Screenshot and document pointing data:
--- START ---

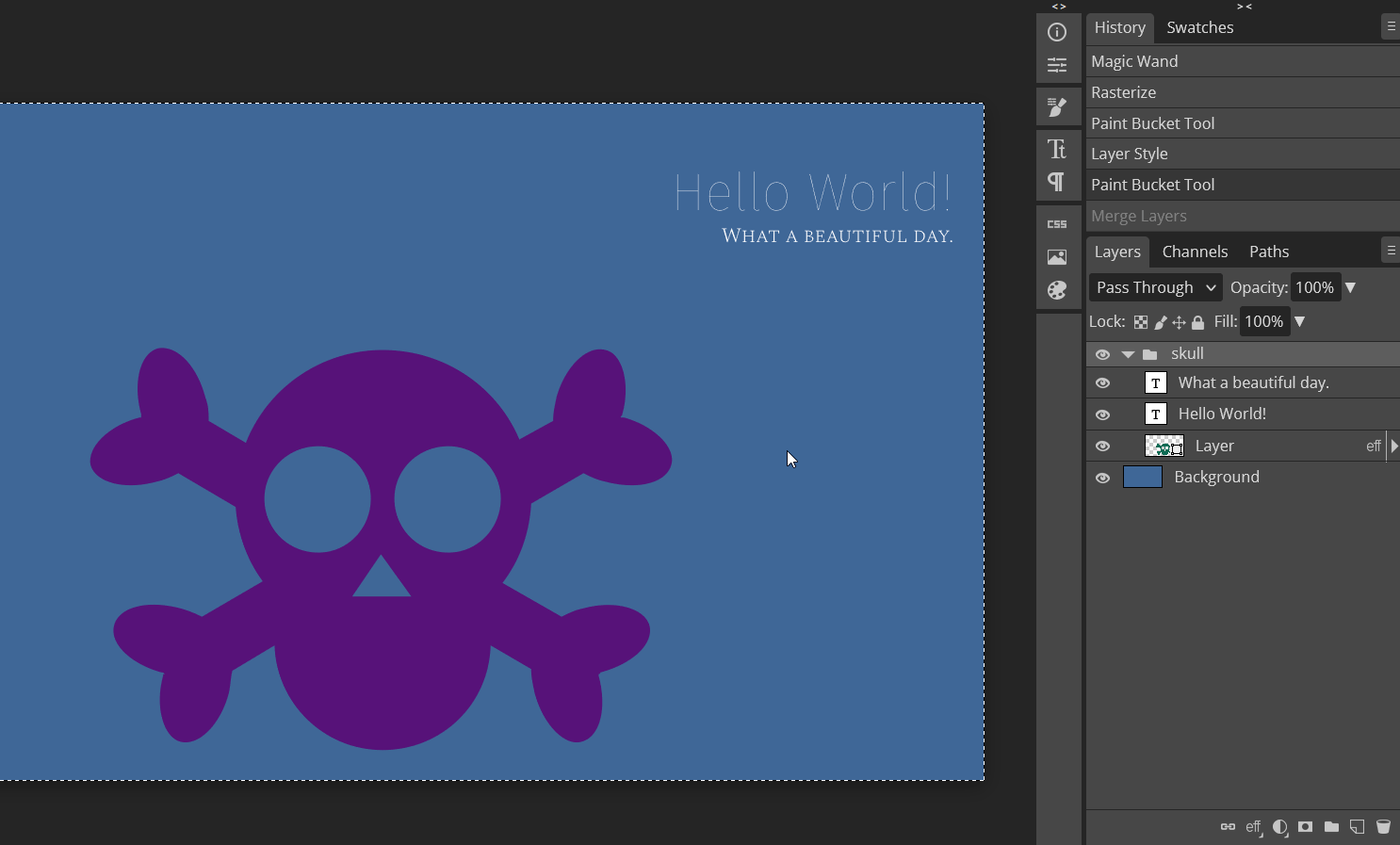This screenshot has height=845, width=1400.
Task: Open the color palette panel
Action: click(1058, 290)
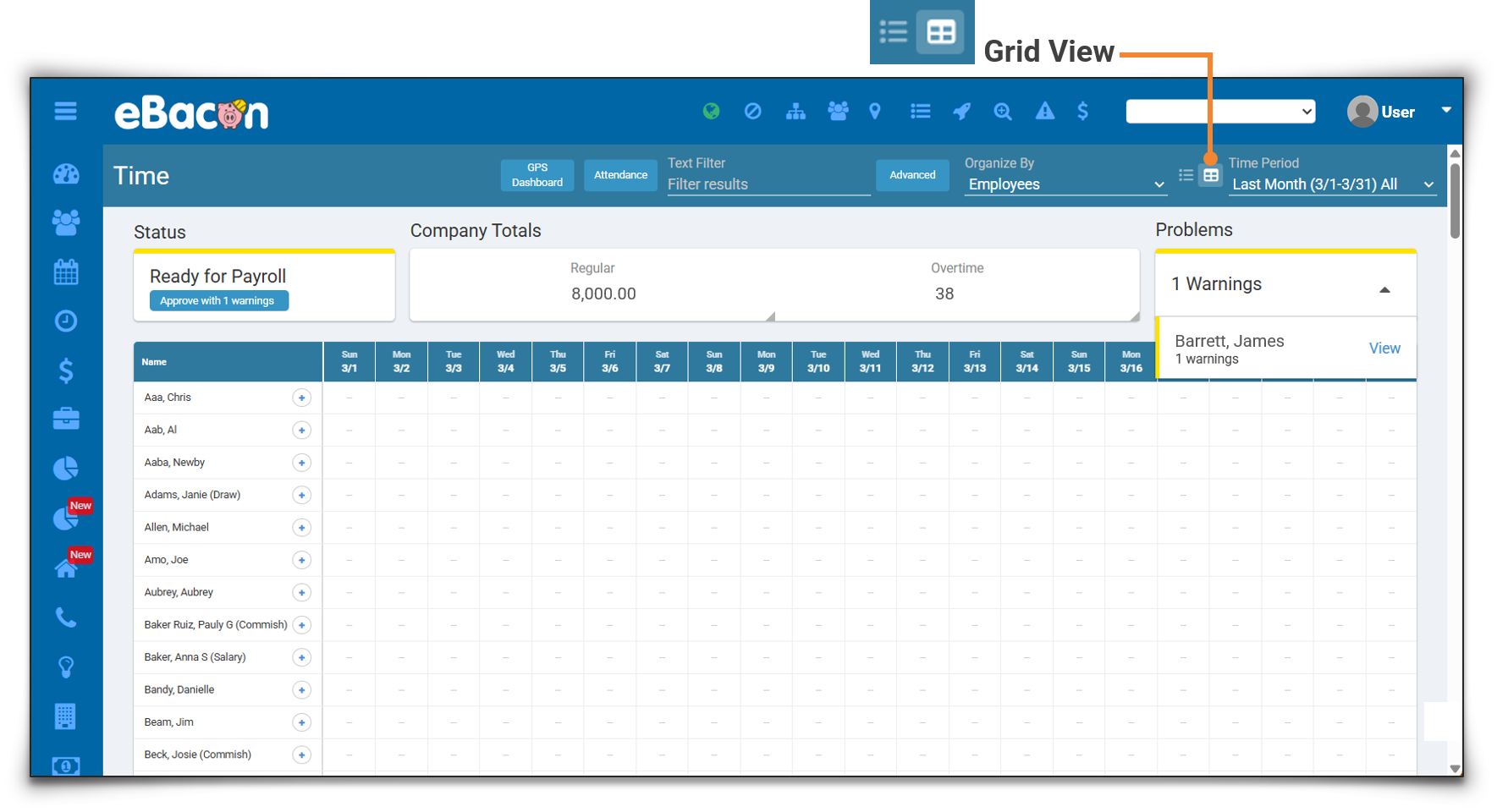The height and width of the screenshot is (812, 1497).
Task: Click the zoom magnifier icon in top toolbar
Action: [x=1003, y=111]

--- END ---

What you have to do ▸
Format the lines of the records above as a JSON list of strings, one string per line, with blank lines omitted and the pictures left out.

Result of this exercise ▸
[
  "This screenshot has height=845, width=1400.",
  "Task: Open the color palette panel",
  "Action: click(1058, 290)",
  "The height and width of the screenshot is (812, 1497).",
  "Task: Click the zoom magnifier icon in top toolbar",
  "Action: [x=1003, y=111]"
]